Action item: Every record below must be copied exactly, with images dropped.

[Start of section]

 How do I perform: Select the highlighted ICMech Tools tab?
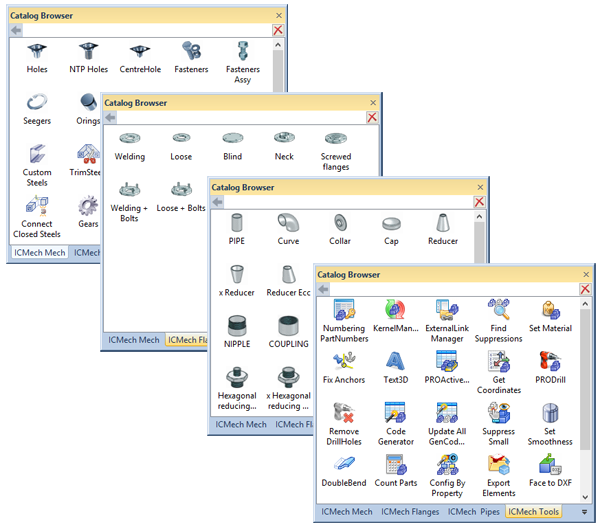(533, 512)
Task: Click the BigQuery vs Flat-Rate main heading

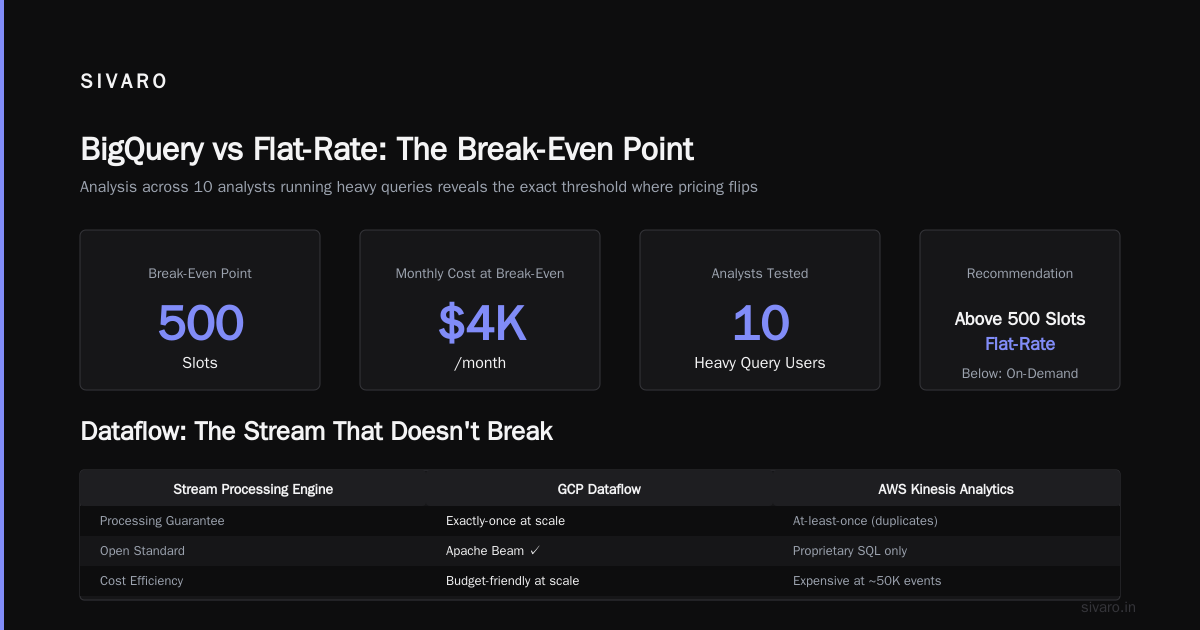Action: tap(387, 150)
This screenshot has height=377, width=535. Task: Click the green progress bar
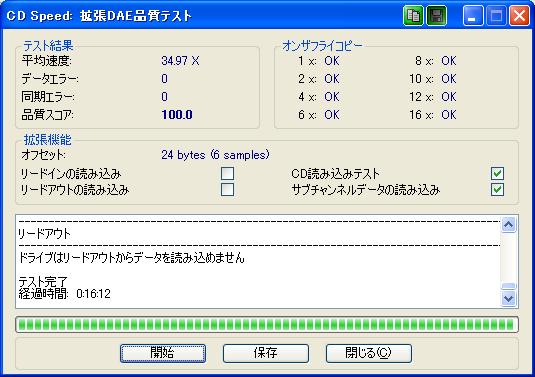[267, 324]
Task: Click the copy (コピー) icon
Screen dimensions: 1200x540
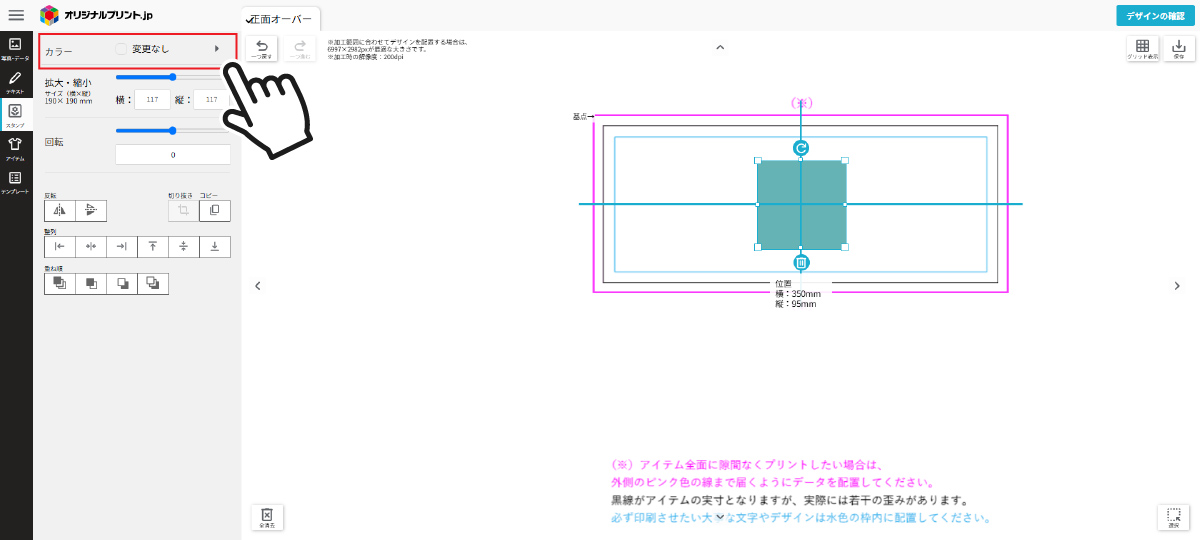Action: pos(214,210)
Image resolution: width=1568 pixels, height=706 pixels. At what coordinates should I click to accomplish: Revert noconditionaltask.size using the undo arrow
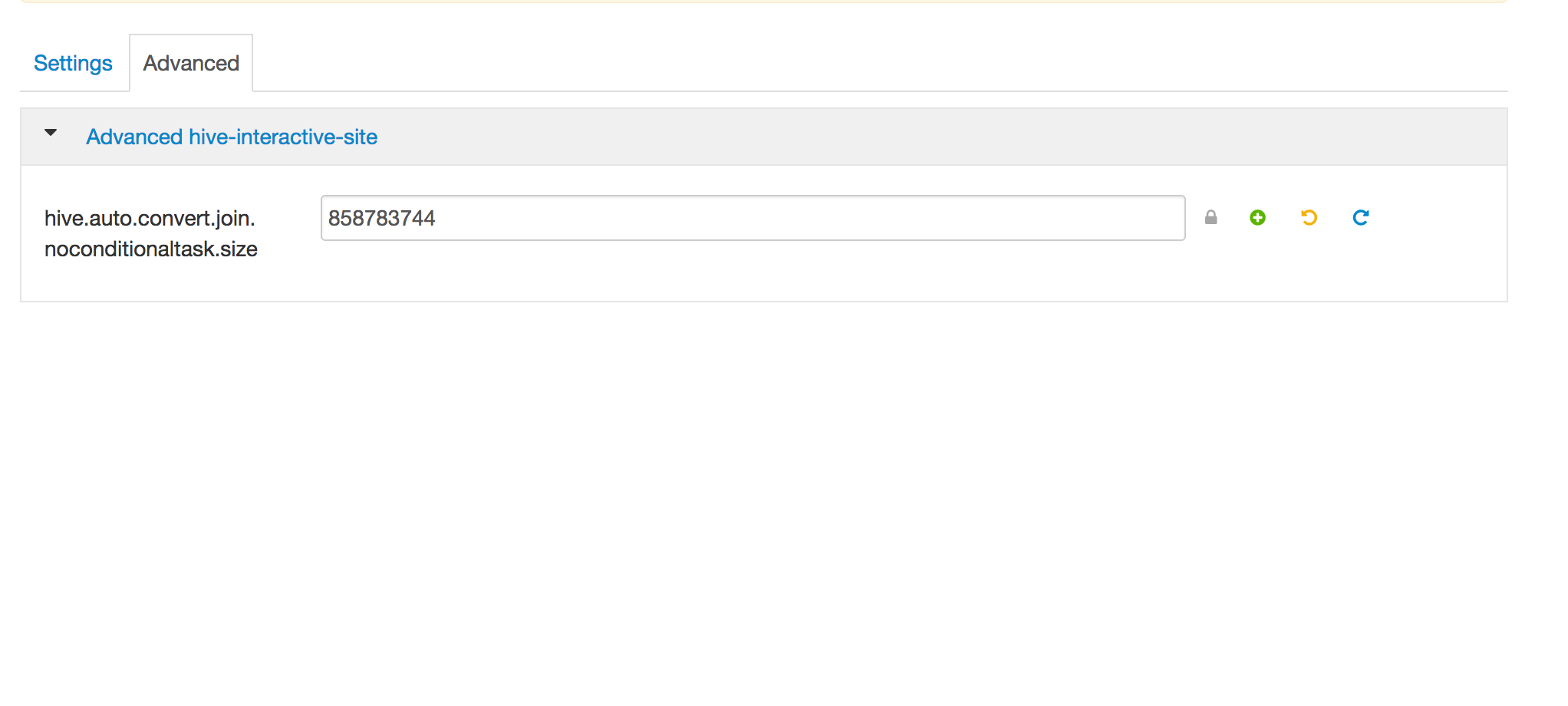click(x=1309, y=218)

[End of section]

Task response:
 How do I perform: Select the highlighted ICMech Tools tab?
(533, 512)
Task: Click the BigQuery vs Flat-Rate main heading

Action: tap(387, 150)
This screenshot has height=377, width=535. Task: Click the green progress bar
[267, 324]
Task: Click the copy (コピー) icon
Screen dimensions: 1200x540
Action: pos(214,210)
Image resolution: width=1568 pixels, height=706 pixels. At what coordinates should I click to accomplish: Revert noconditionaltask.size using the undo arrow
click(x=1309, y=218)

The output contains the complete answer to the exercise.